Analytics for IT security has its roots in security information and event management (SIEM) systems with log management capabilities. However, the SIEM market become commoditised and overfocused on compliance. Security analytics vendors are adding ad-hoc SQL query functionality at the back end (and support for third party business intelligence tools), whilst also simplifying and extending their ability to correlate rules or introducing complex event processing engines, which can support low-latency analytics, at the front end.
The tools are thus evolving into integrated, centrally managed platforms that combine SIEM and log management with ancillary capabilities that include integrity monitoring and real time threat intelligence and reputation feeds for combating zero day and advanced persistent threats. Such platforms now provide analytics capabilities that scale to handle the needs of big data sets seen across organisations today, helping to make sense of the massive volumes of data generated. To provide the full range of analytics capabilities that organisations need, such platforms should be integrated with other security and IT technologies, including endpoint management controls, threat mitigation techniques, database activity monitoring, identity and access management systems, and application vulnerability scanning.
New is the appreciation that it's a "big data" issue and the intelligence available from exploiting all the data available to an organisation can provide it not only with operational improvements, but can also improve its ability to detect and respond to increasingly sophisticated security threats and vulnerabilities. Increasingly, security analytics platforms are expanding to take in an ever-growing variety of feeds, such as those derived from machine-to-machine communications, from sensors built into devices such as mobile phones, smart energy meters, cars and industrial equipment, to provide a higher level of situational awareness across the organisation, which then improves operational decision making.
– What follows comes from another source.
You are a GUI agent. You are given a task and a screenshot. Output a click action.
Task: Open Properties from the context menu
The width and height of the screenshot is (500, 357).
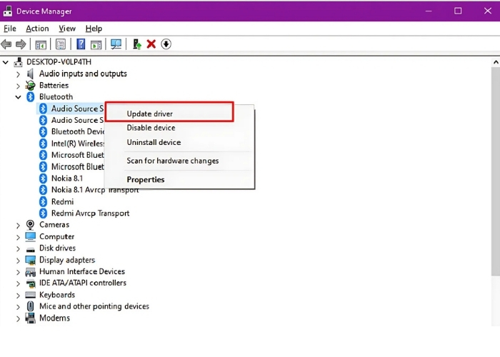click(x=146, y=179)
Near real-time threat protection needs low latency storage while the identification of longer-term attack patterns (hackers often resort to slow attacks in the hopes of evading detection) requires the longer-term storage of, possibly, very large amounts of data, so there is a trend towards using highly compressible file systems rather than databases per se. Only about 3 months of data used to be kept for batch analysis; now, certain threats not only require data to be held for many months but also require analysis in the context of real-time events.
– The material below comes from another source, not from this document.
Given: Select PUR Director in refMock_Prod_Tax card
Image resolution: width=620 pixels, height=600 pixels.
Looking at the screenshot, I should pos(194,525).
A Bloor paper which discusses the increasing use of big data for security intelligence can be found here.
Many vendors in this area have a background in analytics, SIEM and log management and have been adding capabilities to expand their offerings into security intelligence platforms incorporating big data analytics for security. One recent change was the purchase by Cisco of Cognitive Security in January 2013.
Further back, Arcsight, RSA, Q1 Labs, LogLogic and others have all been acquired over the last few years (by, respectively, HP, EMC, IBM and TIBCO). While there are still a number of independent vendors in this space there are clearly fewer of them than there were before. Of these, LogRhythm probably has the largest presence.
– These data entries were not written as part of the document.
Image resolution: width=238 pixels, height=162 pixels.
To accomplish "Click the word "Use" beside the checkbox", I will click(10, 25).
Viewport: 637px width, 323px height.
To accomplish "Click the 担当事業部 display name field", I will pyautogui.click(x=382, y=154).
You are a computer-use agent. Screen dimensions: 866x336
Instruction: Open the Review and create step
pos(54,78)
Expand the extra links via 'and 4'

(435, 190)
There has been comoditisation, but the market is still attracting new vendors. For example, Red Lambda has entered the market with a solution based on complex event processing. In our view this is the right approach to take and we expect synergies from IBM with Streams and Q1 Labs in due course. Tier-3 already takes this approach.
This impact of big data will likely spread to the back-end. We have not seen any announcements to this effect yet but we expect vendors to be explorinhg the use of products such as Hadoop for cost-effective storage.